The aim of the study was to assess the monocyte/macrophage and hepatic stellate cell responses during experimental diethylnitrosamine (DEN)-induced hepatocarcinogenesis. Diethylnitrosamine (50mg/L) was administered to 39 rats for 10 weeks; liver tissue was obtained at weeks 10, 16 and 19. In this model, necroinflammatory damage occurs during the period of DEN administration but thereafter subsides; dysplastic nodules and carcinomas subsequently develop. Monocytes/ macrophages were detected immunohistochemically using ED1 and ED2 monoclonal antibodies; hepatic stellate cells (HSC) were detected using antibodies to alpha-smooth muscle actin (alpha-SMA) (activated HSC) and glial fibrillary acidic protein (GFAP).
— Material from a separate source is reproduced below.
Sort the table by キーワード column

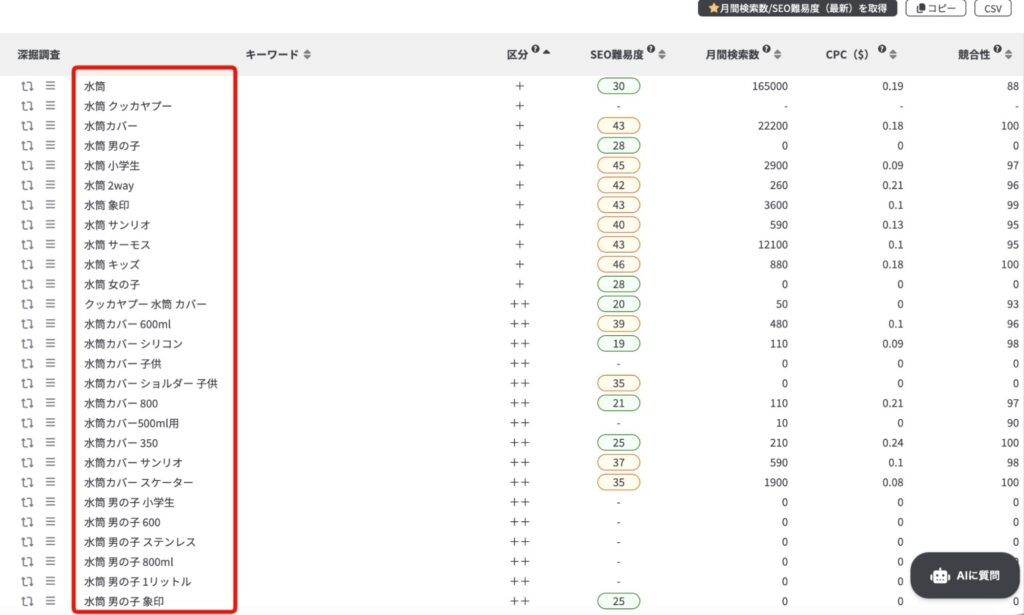307,55
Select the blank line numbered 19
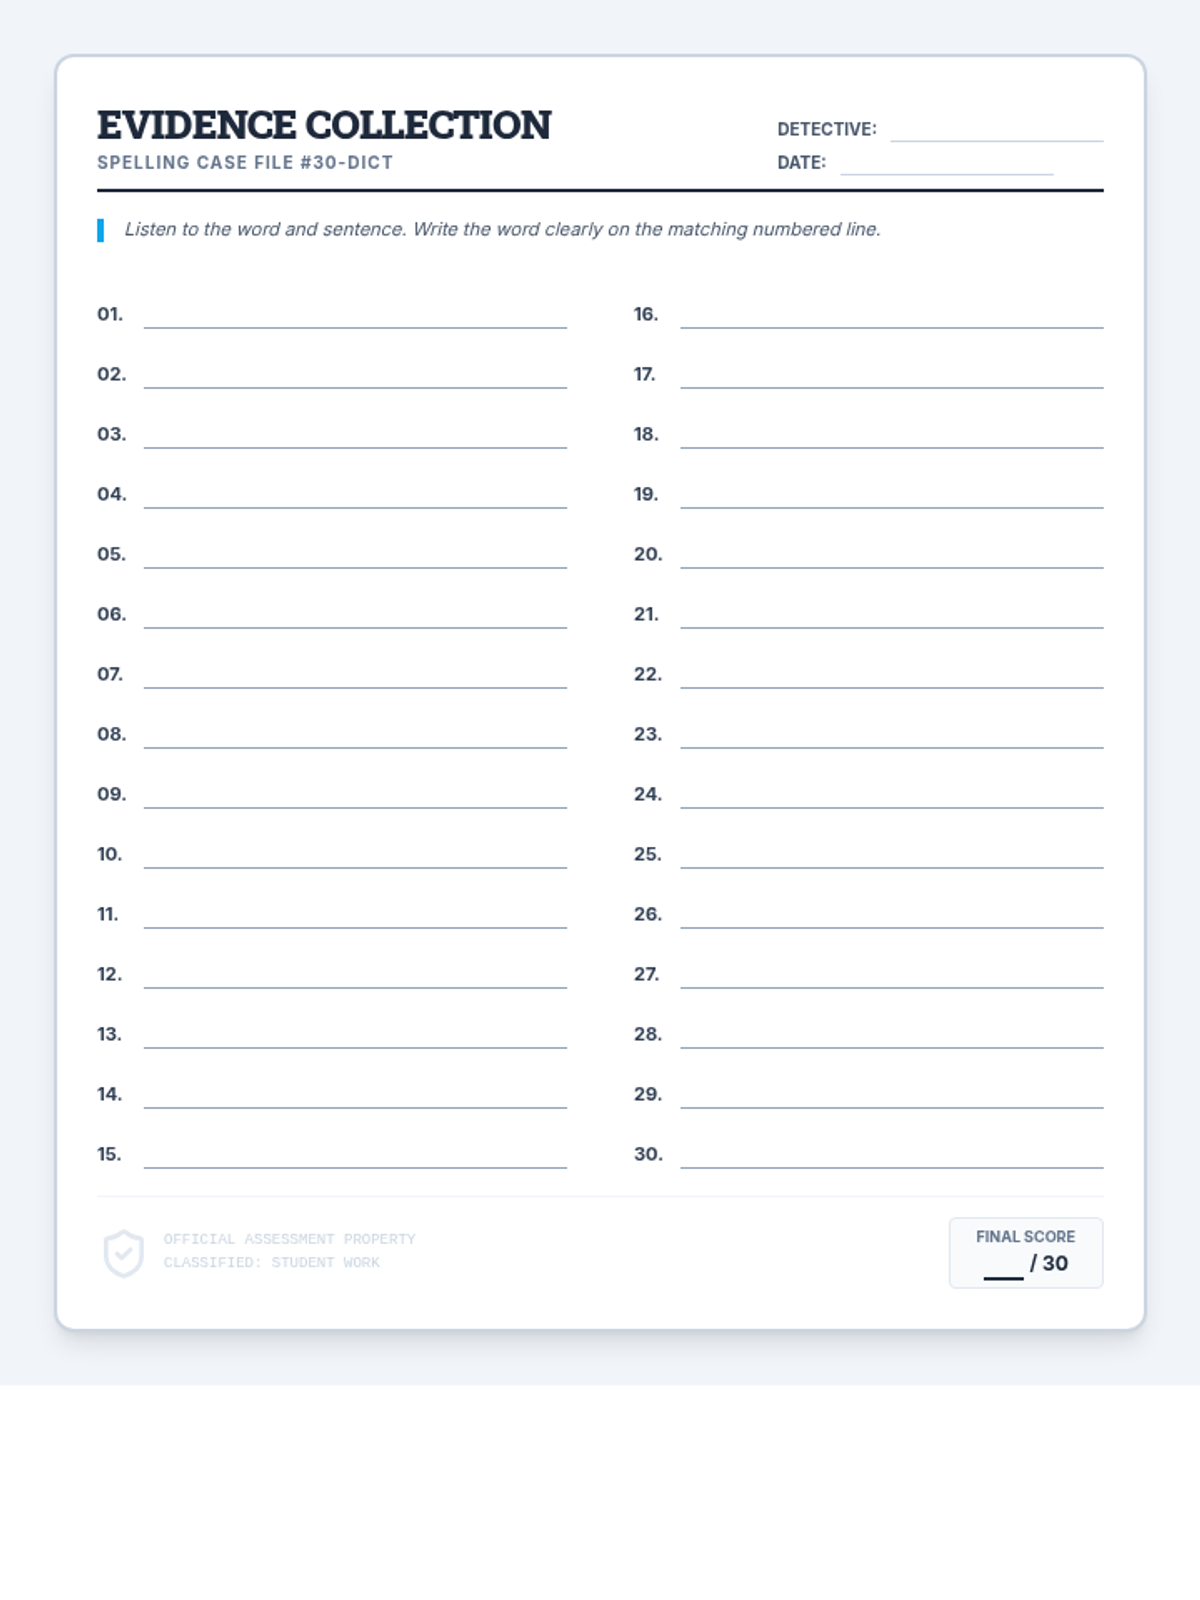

Parenchymal ED1- and ED2-positive monocytes/macrophages and alpha-SMA-positive HSC increased at week 10 when there was ongoing DEN-induced necroinflammatory activity. ED1- and ED2-positive cells were also prominent at weeks 16 and 19, particularly around the periphery of dysplastic and carcinomatous nodules, with occasional macrophages between dysplastic hepatocytes. alpha-SMA-positive HSC were present within sinusoids between dysplastic cells and were more abundant at weeks 16 and 19 than in control or week 10 animals. Activated HSC were prominent in fibrous septa around and within dysplastic and carcinomatous nodules at weeks 16 and 19. In contrast, GFAP-positive HSC did not accumulate in developing septa or within dysplastic and carcinomatous nodules. We have demonstrated changes in the monocyte/ macrophage and HSC populations during the development of hepatocellular dysplasia and carcinoma at time points when there is little necroinflammatory activity; this may therefore represent a host response to hepatocyte dysplasia. The HSC activation may be mediated, in part, by monocyte/ macrophage-derived factors, but we speculate that it may also result from direct stimulation by factors released from dysplastic hepatocytes.